As madeixas de seus sedosos cabelos molduravam-lhe as faces brancas de neve, e as rosas eram tão débeis que as tingiam apenas de ligeira cor. Sua fronte altiva e nobre coroava uns olhos ternos e expressivos, e os lábios acarminados, onde pairava angélico sorriso, deixava meio perceber-se dois renques de alvíssimas pérolas.

E agora, demudada, macilenta e abatida pelos sofrimentos de tantos anos, era a duvidosa sombra da formosa donzela de outros tempos.

Esta separação forçada era contudo a maior dor que a havia torturado; porque um funesto pressentimento dizia-lhe que seria eterna!

E essa dor debuxava-se muda, porém viva e profunda, em seu rosto macilento e cheio de rugas.

Minha pobre mãe!...

E ao lado desse retrato estava outro – era o de meu pai. Sessenta anos de existência não lhe haviam alterado as feições secas e austeras, só o tempo começava a alvejar-lhe os cabelos, outrora negros como a noite.

Enquanto retraçava na mente agitada os desgostos de minha aflita mãe, entrou seu esposo. Notou-lhe o abatimento, viu as lágrimas de Adelaide, e seu rosto de leve se contraiu.

Tomei-lhe a mãe e beijei-a: e ele voltando-se para a inconsolável esposa, com severa inflexão de voz, e com aspecto colérico, perguntou-lhe:

— Senhora! Quando deixareis partir vosso filho? Por toda a resposta, só lhe ouvi um gemido de profundo desânimo.

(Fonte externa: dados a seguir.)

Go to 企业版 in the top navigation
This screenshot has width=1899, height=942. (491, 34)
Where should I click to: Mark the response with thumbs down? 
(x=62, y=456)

— Meu pai!... – exclamei sentido.

— Oh! Meu filho – tornou-me ele com aquele sorriso, que lhe é particular – é necessário que nem sempre se atenda às lágrimas das mulheres; porque é o seu choro tão tocante, que apesar nosso comove-nos, e a honra, e o dever condenam a nossa comoção, e chamam-lhe – fraqueza.

— Pois bem, meu pai, na hora em que saio a cumprir a vossa vontade, permiti que vos recomende zeloso o tesouro de minha futura felicidade, e a mãe desvelada, que minha alma adora.

— Meu pai – continuei com voz queixosa – adoçai o amargor do meu exílio! Bem sabeis quanto me é penosa esta separação, que só um requinte de filial condescendência a ela me obrigou. Oh! Fazei com que não saiba no lugar do desterro que minha pobre mãe verteu uma lágrima de aflita dor, longe do coração de seu filho, e que a desposada, que me concedestes, se conserva triste e pesarosa como ora a vedes. Oh! Velai por ela, meu pai, e que ela se conserve digna da mão que lhe está destinada.

Então olhou-me, e seu olhar era sinistro: suportei-o, e sempre imóvel ante ele, aguardei uma resposta.

Mordeu os lábios, e com esforço disse-me:

— Descansa. Avia-te, avia-te.

— Úrsula!... Minha Úrsula!... – prosseguiu o cavaleiro reprimindo um doloroso gemido – beijei as faces mimosas de minha desposada, uni minha mãe contra o coração; mas não lhe disse um adeus, nem um gemido me arquejou no peito; porque aí havia dorido sofrer.

Ela deu-me um derradeiro olhar, tão terno, tão apaixonado, tão expressivo de mágoa íntima, e de sincero reconhecimento, que as lágrimas, que me gotejavam no coração, por fim me ressaltaram nas faces, e prorrompi um copioso pranto...

Nesse olhar, em que lhe estava a alma, disse-me a infeliz seu derradeiro adeus!